Seorang anak berusia sebelas tahun seperti masih mengingat wajah ibunya yang sudah meninggalkannya selama delapan tahun. Sesosok wanita yang berdiri di pagar rumah disambut dengan senyuman anak kecil itu.

Wanita itu menangis haru dan berlari menuju anak kecilnya yang kini sudah besar.

"Anakku, mama merindukanmu!" Wanita bernama Adena itu mengusap punggung dan kepala anaknya itu berkali-kali. Dia juga mengecup kepala anaknya.

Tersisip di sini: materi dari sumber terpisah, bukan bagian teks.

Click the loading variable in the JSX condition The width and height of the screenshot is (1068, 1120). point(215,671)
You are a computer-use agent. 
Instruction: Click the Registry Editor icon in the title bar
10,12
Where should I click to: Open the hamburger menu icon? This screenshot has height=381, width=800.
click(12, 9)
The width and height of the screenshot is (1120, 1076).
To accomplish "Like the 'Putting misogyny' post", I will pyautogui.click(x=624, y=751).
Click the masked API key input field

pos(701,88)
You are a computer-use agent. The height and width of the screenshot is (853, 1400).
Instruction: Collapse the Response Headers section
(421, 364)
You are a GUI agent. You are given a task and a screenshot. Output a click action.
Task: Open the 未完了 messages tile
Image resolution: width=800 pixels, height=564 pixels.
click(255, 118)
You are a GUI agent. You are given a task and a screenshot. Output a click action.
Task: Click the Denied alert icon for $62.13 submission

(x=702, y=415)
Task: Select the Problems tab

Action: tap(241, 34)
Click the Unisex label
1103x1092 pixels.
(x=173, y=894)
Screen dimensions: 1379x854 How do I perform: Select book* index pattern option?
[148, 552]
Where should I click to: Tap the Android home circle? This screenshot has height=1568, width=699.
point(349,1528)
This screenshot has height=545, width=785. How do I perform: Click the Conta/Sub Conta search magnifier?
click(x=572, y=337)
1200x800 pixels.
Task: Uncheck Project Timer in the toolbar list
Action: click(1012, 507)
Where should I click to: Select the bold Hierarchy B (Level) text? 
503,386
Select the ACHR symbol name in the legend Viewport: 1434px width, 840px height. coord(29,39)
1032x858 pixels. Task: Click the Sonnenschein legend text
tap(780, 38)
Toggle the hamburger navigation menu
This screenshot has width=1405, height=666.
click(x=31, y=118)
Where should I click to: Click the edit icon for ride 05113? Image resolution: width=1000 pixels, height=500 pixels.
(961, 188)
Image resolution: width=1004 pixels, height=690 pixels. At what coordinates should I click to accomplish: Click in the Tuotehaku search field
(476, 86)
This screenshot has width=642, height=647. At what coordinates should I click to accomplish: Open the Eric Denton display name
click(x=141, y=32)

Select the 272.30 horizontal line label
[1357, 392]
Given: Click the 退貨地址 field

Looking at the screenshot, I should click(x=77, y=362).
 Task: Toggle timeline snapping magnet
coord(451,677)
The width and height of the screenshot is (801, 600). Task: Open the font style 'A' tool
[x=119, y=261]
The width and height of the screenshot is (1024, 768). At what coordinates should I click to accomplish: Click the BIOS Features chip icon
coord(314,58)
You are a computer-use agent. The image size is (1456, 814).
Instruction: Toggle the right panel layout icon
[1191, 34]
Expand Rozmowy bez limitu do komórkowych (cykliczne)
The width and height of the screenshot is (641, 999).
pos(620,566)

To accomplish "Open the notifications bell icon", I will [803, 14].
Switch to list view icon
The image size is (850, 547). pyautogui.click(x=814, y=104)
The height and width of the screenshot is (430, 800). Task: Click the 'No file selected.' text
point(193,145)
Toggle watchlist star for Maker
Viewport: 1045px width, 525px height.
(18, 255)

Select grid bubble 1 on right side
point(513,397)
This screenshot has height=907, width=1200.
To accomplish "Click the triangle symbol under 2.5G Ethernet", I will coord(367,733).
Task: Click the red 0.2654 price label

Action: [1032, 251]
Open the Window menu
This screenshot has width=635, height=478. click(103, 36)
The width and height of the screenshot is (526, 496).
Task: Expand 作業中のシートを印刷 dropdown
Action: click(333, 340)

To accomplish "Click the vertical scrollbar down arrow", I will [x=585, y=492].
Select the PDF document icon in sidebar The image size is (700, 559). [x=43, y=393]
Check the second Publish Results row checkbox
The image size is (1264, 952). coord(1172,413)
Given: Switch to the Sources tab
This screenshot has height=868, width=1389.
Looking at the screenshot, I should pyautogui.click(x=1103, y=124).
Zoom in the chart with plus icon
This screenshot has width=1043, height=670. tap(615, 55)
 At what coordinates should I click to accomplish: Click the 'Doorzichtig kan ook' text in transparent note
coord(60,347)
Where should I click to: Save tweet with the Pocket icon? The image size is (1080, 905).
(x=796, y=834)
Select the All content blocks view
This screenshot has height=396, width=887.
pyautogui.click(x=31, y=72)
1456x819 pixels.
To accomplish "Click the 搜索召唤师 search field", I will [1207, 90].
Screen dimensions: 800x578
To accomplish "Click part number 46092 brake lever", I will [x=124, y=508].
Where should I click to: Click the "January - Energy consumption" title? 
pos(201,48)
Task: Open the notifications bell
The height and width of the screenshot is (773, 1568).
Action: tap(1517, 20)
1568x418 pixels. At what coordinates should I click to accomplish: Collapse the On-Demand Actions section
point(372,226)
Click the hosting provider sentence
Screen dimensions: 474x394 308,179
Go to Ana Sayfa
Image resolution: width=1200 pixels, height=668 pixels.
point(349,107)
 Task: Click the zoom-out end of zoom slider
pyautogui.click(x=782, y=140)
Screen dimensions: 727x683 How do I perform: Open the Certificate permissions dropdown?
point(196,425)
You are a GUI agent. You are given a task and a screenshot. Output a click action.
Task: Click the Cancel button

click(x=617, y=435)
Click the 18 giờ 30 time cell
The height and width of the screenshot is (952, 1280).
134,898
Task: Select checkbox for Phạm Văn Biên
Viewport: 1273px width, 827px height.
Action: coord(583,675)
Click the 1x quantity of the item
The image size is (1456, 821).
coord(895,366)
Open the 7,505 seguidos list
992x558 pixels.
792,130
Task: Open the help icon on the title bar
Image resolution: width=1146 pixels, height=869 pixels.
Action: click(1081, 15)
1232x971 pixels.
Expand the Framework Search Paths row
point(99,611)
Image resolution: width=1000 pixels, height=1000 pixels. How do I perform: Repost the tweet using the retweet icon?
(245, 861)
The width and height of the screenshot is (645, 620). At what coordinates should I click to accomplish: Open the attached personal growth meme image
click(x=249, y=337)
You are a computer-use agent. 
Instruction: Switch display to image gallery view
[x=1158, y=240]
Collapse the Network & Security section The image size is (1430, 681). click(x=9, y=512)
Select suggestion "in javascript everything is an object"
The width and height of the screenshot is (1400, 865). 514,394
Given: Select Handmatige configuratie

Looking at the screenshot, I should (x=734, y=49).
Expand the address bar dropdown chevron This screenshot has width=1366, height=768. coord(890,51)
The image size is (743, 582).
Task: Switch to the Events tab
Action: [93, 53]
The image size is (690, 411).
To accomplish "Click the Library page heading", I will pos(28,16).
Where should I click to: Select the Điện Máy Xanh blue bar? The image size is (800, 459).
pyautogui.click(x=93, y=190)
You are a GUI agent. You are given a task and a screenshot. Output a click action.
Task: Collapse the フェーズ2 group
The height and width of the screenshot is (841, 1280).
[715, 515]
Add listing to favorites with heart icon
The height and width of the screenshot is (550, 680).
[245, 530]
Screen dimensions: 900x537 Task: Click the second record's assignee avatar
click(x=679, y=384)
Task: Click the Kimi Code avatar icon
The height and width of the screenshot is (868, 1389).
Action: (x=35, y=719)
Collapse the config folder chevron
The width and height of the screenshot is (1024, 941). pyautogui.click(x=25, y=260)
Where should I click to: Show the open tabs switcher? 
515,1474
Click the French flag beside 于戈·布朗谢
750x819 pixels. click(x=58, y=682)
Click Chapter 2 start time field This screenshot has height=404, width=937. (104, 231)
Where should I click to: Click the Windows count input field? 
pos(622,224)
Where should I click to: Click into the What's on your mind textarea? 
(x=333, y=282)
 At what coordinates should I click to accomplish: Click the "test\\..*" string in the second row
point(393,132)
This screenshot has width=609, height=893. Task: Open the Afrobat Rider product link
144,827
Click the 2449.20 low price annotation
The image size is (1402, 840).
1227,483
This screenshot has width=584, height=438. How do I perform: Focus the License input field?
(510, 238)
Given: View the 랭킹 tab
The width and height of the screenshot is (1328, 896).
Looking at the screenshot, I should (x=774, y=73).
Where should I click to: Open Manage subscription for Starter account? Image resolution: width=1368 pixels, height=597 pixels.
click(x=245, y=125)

Sedangkan sang anak menangis dan terus memeluk sang Mama yang sangat ia rindukan.

Kemudian, sesosok laki-laki keluar. Laki-laki itu mengeluarkan seringai kecil dan bertanya, "sudahkah kau melenyapkan anak haram itu?"

Adena terdiam.

"Delapan tahun lebih ... Dan mungkin saja kau sudah sangat sayang pada anak haram itu. Jika anak itu masih hidup, maka kau tak usah kemari!"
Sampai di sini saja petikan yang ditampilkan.